The women maneuvering for power included Jessie Benton Fremont, the daughter of a senator and the wife of 1856 presidential candidate John Charles Fremont. In her book, Roberts quotes from a letter in which Jessie notes her neighbors' excitement that they may be living near the future "presidentess."
"She was going to elect him president and she would be the 'presidentess' and everyone saw her as an incredible power," Roberts says. "We're talking 1856: John Fremont is the first [ever] Republican [Party] nominee. And Jessie Fremont was out there throughout that campaign — in fact, so much so that the Democrats, Fremont's opponents, said sarcastically: Why not just have a campaign banner that has little tiny letters that say, 'John C. Fremont, husband of Jessie Benton,' in great huge letters, 'for president.' "
In the end, the Fremonts lost and, four years later the Lincolns won, which is how they came to spend their summers in what later became known as the Lincoln Cottage.

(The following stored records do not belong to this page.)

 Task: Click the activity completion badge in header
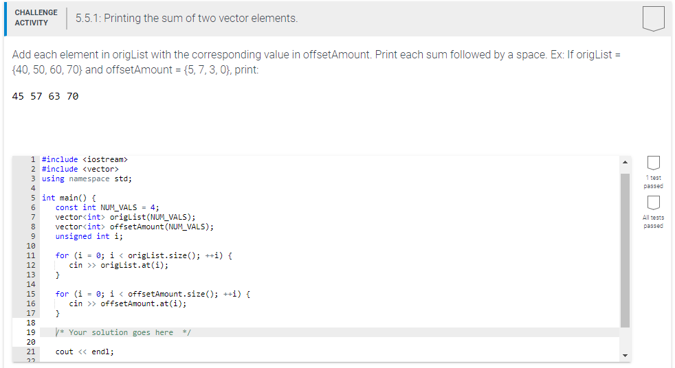point(653,19)
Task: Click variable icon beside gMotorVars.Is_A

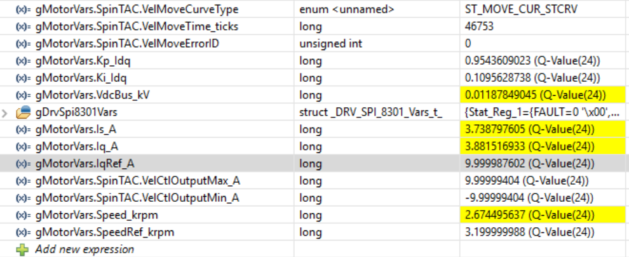Action: coord(23,129)
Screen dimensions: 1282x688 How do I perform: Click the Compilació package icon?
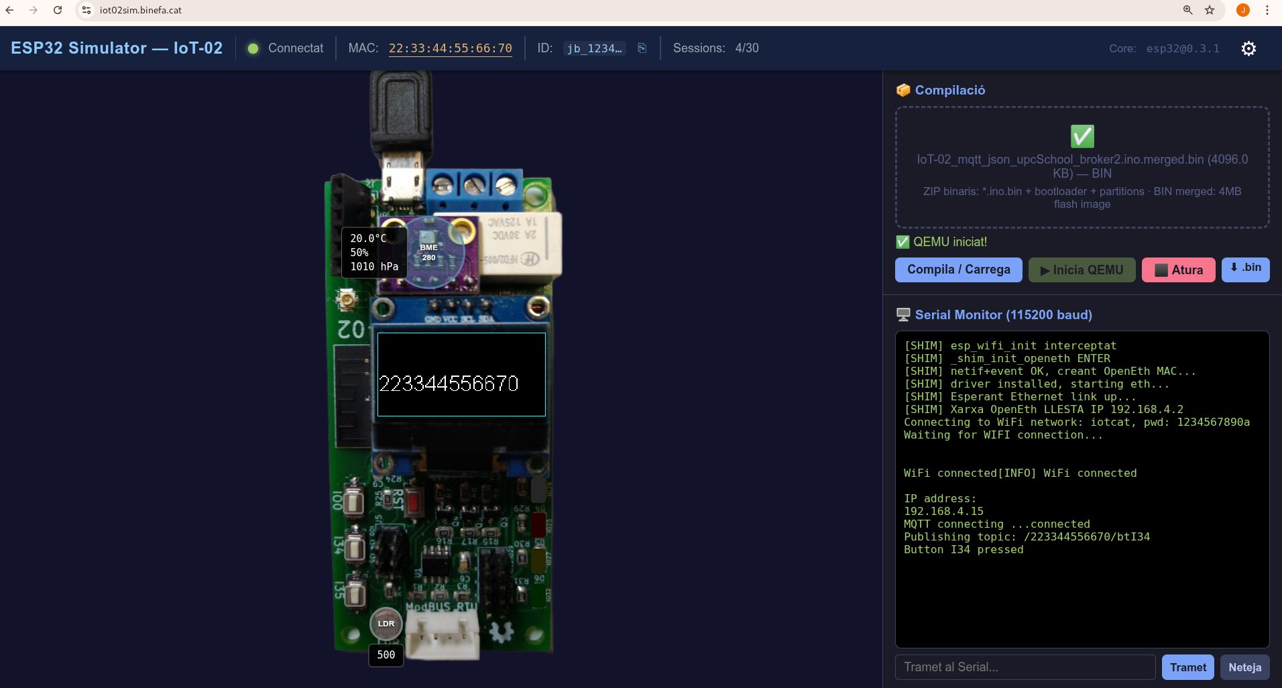(x=902, y=90)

Site director Erin Carlson Mast says the pain of Mary Todd Lincoln's life spread through these spacious rooms.
"By the time she's in this house, two of her children have already died and half of her family is fighting with the Confederacy against the government that she and her husband now represent," she says.
Roberts' book includes a scene in which Mary reports that her dead son came to visit her in her bedroom. "Mary Lincoln held at least one séance out here," Carlson Mast says. "We know that the séance ... was in part to connect with [their sons] Willie and Eddie."
Roberts writes of a first lady who was largely rejected by Washington society, and who tested the patience of her husband. She calls the couple's relationship tortured but loving.
"Abraham Lincoln clearly loved Mary Lincoln and vice versa," Roberts says. "But she was one of the most difficult human beings. ... She did have big losses, but everybody had big losses — more than 600,000 Americans lost their lives in the Civil War. And she could have tremendous flare-ups of temper. But she was also very smart and she was politically very savvy."
Mary was even accused of leaking news items to reporters in order to keep their papers on her side. Rejected by Washington society, the first lady came to confide in her servants, including a dressmaker and former slave who later wrote a tell-all memoir.
More than 150 years later, Roberts says there's a lot she recognizes in these Civil War-era women.
"It's really remarkable how much we do the same things century in, century out," she says. "You recognize their concern about their children; you recognize their interest in fashion; you recognize the jewelry that they're wearing. Mary Lincoln's pearls were on display at the Library of Congress the other night; I would have loved to take them out of the case and put them on. But you also recognize their intelligence and their political sensibility."
It was a time when women had to be covertly ambitious. Today, Roberts says, "They can be overtly ambitious, carefully. ... It's still very difficult for a woman to have the word 'ambitious' attached to her. It's not meant positively when it's attached to a woman."